__REQUIREMENT__.
Each line of the data that includes the string "computer" is to be copied out.

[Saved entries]
____

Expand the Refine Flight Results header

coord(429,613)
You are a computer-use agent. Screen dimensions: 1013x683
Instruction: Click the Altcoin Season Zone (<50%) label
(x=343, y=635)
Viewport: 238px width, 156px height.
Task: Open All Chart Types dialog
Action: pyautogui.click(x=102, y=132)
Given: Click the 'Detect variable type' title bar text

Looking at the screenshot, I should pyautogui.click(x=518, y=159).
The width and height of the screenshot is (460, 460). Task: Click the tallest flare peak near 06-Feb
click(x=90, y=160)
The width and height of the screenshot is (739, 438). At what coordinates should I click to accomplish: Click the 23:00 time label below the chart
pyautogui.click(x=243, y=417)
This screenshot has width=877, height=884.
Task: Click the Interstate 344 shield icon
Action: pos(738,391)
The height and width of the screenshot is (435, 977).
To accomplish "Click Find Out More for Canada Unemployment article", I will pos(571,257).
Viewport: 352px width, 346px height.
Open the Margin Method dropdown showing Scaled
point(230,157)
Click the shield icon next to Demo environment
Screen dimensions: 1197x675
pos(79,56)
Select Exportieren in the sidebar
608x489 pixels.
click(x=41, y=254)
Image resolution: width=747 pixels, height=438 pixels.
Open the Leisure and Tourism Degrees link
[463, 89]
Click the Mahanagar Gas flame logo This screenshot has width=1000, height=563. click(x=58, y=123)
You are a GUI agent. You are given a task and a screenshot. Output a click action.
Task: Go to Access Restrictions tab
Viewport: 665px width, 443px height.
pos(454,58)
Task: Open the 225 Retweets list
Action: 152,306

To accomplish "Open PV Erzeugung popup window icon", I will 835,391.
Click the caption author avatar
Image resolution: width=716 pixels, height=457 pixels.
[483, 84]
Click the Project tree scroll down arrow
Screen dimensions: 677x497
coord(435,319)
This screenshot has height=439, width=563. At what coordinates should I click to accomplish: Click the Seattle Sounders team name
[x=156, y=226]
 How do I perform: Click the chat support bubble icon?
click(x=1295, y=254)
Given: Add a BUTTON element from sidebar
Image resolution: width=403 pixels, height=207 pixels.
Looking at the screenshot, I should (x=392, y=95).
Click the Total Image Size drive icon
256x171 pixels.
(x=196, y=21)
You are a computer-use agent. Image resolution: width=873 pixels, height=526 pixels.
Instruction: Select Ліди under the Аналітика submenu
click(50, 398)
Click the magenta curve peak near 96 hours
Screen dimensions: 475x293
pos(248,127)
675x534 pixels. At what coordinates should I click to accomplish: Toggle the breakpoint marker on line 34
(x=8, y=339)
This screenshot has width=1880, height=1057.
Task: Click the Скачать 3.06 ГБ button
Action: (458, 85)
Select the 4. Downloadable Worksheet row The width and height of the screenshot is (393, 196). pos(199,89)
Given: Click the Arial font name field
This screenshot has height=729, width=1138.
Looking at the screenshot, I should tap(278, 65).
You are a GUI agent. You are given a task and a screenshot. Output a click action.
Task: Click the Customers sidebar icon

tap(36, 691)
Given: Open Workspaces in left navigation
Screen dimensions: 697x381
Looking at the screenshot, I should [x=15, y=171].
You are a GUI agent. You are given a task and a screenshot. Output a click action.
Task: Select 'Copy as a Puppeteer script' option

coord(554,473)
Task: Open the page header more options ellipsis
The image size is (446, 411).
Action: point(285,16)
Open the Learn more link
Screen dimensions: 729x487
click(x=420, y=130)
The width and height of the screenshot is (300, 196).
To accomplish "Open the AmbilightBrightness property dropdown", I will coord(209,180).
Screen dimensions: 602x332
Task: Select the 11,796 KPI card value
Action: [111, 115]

____

__YOUR SOLUTION__.
You are a computer-use agent. Screen dimensions: 1013x683
You are a computer-use agent. Image resolution: width=873 pixels, height=526 pixels.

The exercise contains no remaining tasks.